• SELECTION

□ □ □ □

Part of the problem, of course, has been that many of us expected too much
too soon. Most of us in the field are technologists, so it was natural
that we would look at the technology, see nothing particularly difficult,
and conclude that we only had to put the nuts and bolts in place and the
industry would emerge automatically. What we overlooked was that
technologies do not make industries. Technologies are essential,
certainly, to all industries, but social, economic, and organizational
factors are also critical.
Comparing the emergence of cyberspace to the emergence of other
industries, it is clear there's nothing exceptional about a cyberspace
industry, exceptional as cyberspace itself may be. It took over ten
years for the movie industry to emerge from the time the enabling
technology of filmmaking was invented. Television ran a similar course
and so, most recently, did the computer desktop, if you start the clock
about the time of Douglas Engelbart's early experiments with mice,
screens, and the augmentation of human intellect (as he put it).
As a technologist, I must admit that I'm puzzled by the long time course.
I tend to think that if we can do the job, technically, and if the stakes
are high enough, as they are with cyberspace, then we can find a way in
short order to put the requisite infrastructure in place.
We knew four years ago, for example, that cyberspace costs too much. We
knew there could be no industry comparable to the desktop industry until
cyberspace systems cost no more than ordinary personal computers. But
we figured numerous hardware vendors would see the opportunity and supply
affordable devices, like head-mounted displays, gloves, and trackers,
that support immersion. Certainly some vendors have seen the
opportunity, and are trying heroically to lower costs to end users. But
the ones who are trying are mainly little guys who can't afford to
produce affordable products, while the big guys, who could make
affordable products, are reluctant to try because they don't see the
opportunity. Now it would be easy to say "Well, that's it, that's what's
holding cyberspace back: it costs too much." But again, there's
nothing remarkable in this particular bottleneck, as industries go. It's
always the case that products are expensive, initially, and then plummet
in cost as the particular industry kicks in and matures.
So it seems to me the reason cyberspace is taking so long to emerge
is not due only to the affordability issue, or to technical difficulties
in creating the infrastructure. Given the will, technologists will
always find a way. What has been lacking up to this point is the will to
seize the opportunity. By will, here, I do not mean simply the
willingness to take on the challenge, but rather a motivating belief in a
new way of doing things. Industries take about ten years to emerge
because it takes about that long for communities of people to change
their minds.

□ □ □ □

• RECORD SET
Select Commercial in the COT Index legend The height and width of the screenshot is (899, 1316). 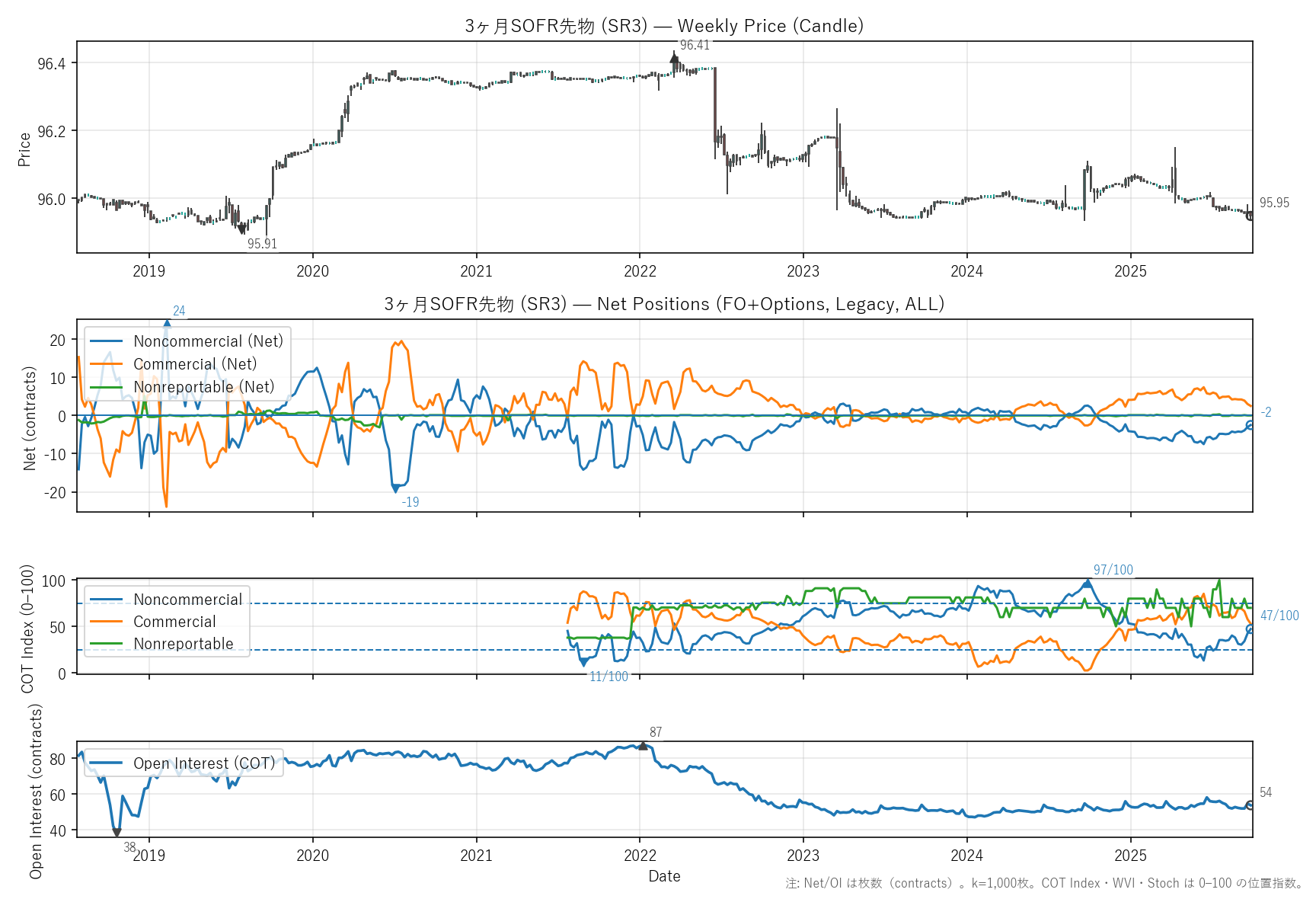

□ □ □ □

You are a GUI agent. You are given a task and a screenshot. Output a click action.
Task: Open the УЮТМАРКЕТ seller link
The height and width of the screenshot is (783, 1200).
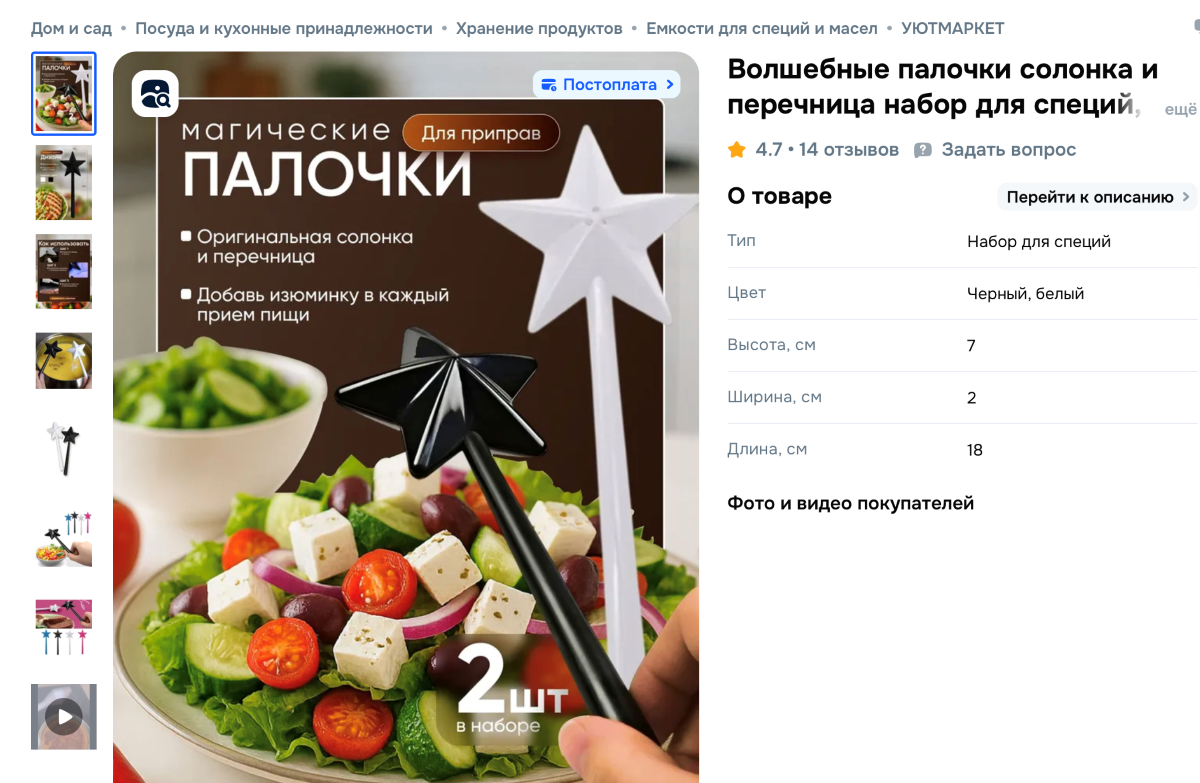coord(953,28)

□ □ □ □

• WRITTEN EXERCISE A
Using the passage on cyberspace, decide whether each of the following statements agrees with it: (i) the movie industry took over ten years to emerge after the technology of filmmaking was invented; (ii) the large vendors are working hard to lower costs to end users; (iii) the author holds that cyberspace is slow to emerge only because it costs too much. Answer yes or no for each, quoting the words of the passage that decide it.
• WRITTEN EXERCISE B
According to the passage on cyberspace, why do industries take about ten years to emerge?
• WRITTEN EXERCISE C
Copy the passage on cyberspace from "Part of the" to "are also critical.", substituting "basic components" for "nuts and bolts".

• EXERCISE OUTPUT A
(i) Yes: "It took over ten years for the movie industry to emerge from the time the enabling technology of filmmaking was invented."
(ii) No: "the big guys, who could make affordable products, are reluctant to try because they don't see the opportunity."
(iii) No: "the reason cyberspace is taking so long to emerge is not due only to the affordability issue"

• EXERCISE OUTPUT B
Because it takes about that long for communities of people to change their minds.

• EXERCISE OUTPUT C
Part of the problem, of course, has been that many of us expected too much
too soon. Most of us in the field are technologists, so it was natural
that we would look at the technology, see nothing particularly difficult,
and conclude that we only had to put the basic components in place and the
industry would emerge automatically. What we overlooked was that
technologies do not make industries. Technologies are essential,
certainly, to all industries, but social, economic, and organizational
factors are also critical.